Children can experience anxiety in different ways including separation anxiety, social anxiety and generalised anxiety. An example of separation anxiety is where a child might have difficulty regularly separating from their parent to attend school. Children who experience social anxiety may have difficulty engaging in social situations with other children. Generalised anxiety is where a child is excessively worried or highly anxious about a broad range of issues and situations.
Positive self-esteem is feeling good about yourself and being happy with who you are. Children who have good self-esteem are more confident and are more willing to take on new challenges. A child’s self-esteem can be affected if they are struggling at school, having friendship issues or being bullied. Building your child’s self-esteem helps develop their resilience to manage difficult situations and nurtures their independence.
Sometimes it can be difficult to recognise depression in children under 12 as parents may initially perceive their child as simply being sad and whingey.
If your child seems consistently sad for more than two weeks and they seem generally disinterested and negative, or you notice changes in their everyday behaviour and interactions with others, they may be experiencing depression.
Challenging behaviour in children can vary from internalising behaviour, such as being shy and withdrawn, through to externalising behaviour such as tantrums, physically aggressive behaviour, running away and defiance. Working on children’s emotional regulation can help them to develop better ways communicate how they feel, which can positively impact their behaviour.
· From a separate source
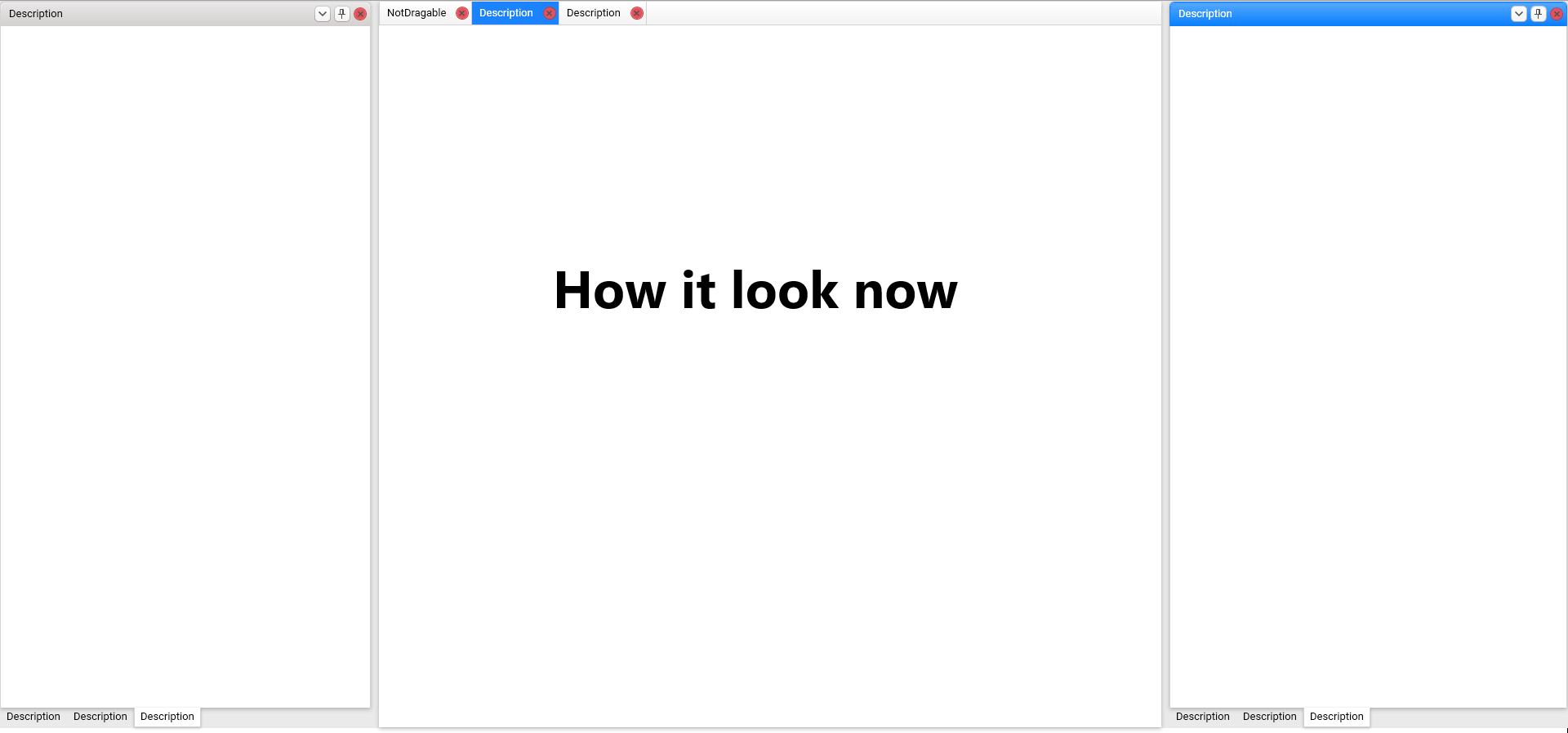
Task: Activate the rightmost Description tab in the center
Action: click(593, 13)
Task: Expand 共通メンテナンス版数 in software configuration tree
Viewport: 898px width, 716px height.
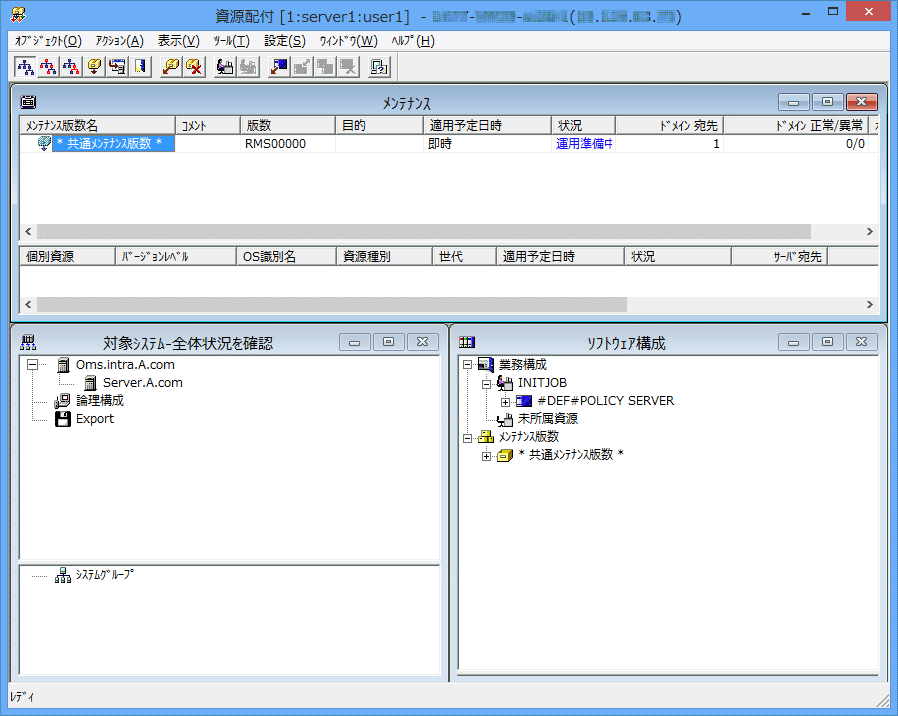Action: (x=487, y=456)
Bullying is a behaviour targeted towards another child with the intention of hurting, scaring or controlling the child. It can include verbal or physical abuse or being socially excluded. Cyber-bullying is also becoming more common and includes sending hurtful text (sms) messages, emails and posting pictures and hurtful comments on social media and websites. Children who are bullied often feel very alone, they may avoid school and are at greater risk of developing anxiety and depression.
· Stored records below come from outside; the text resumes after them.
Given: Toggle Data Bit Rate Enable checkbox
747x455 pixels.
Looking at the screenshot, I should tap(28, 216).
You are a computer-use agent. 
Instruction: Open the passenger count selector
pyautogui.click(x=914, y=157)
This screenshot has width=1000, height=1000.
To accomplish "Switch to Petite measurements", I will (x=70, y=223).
Some children have difficulty positively communicating with others using words, facial expressions, gestures and body language. They may also have difficulty reading the facial expressions and body language of others and this impacts their ability to make friends and keep friends. Understanding ‘taking it in turns’, positively resolving conflicts and developing empathy are important skills for successful friendships.
Learning difficulties are where a child experiences problems learning new information, which can significantly affect their achievement at school. The most common learning difficulties are associated with reading, spelling and writing and this is often referred to as dyslexia. However, children can also experience learning difficulties in other areas, such as mathematical concepts (dyscalculia).
The term ‘problem sexual behaviour’ is sometimes also called ‘sexualised behaviour’ and generally refers to children under 12. This includes self-directed behaviour, such as children who are very preoccupied with their own genitals and engage in excessive masturbation. Problem sexual behaviour directed towards other children can range from fondling to coercive and aggressive sexual play that includes intrusive behaviour. Whilst interest and curiosity are part of normal sexual play in children, excessive preoccupation and coercive or aggressive sexual behaviour may warrant further investigation.
Children who have experienced harm from abuse can experience a number of psychological impacts that make it hard for them to develop trusting relationships with others. They may show signs of anxiety, fear and depression and lack the necessary social skills to make friends with other children. Some children may have lived in a chaotic environment and find it difficult to regulate their emotions, which may impact their behaviour in other environments such as school.
When a child has been sexually abused by someone within the family or by a family friend, this can have a significant impact on the whole family. Non-offending family members can also experience a range of emotions resulting from the disclosure of abuse, which they may need to talk through as part of the recovery process.
Sessions are approximately 50 minutes in duration and, depending on the issues, may include individual time with the child, individual time with the parent and also counselling with the parent and child together. Sessions can be shortened for children who find it difficult to focus for long periods of time.
On occasions we may need to visit or talk to your child’s school, so that we can provide you with the best possible service. In such circumstances we will always obtain your permission before contacting your child’s school or any other service involved with your child.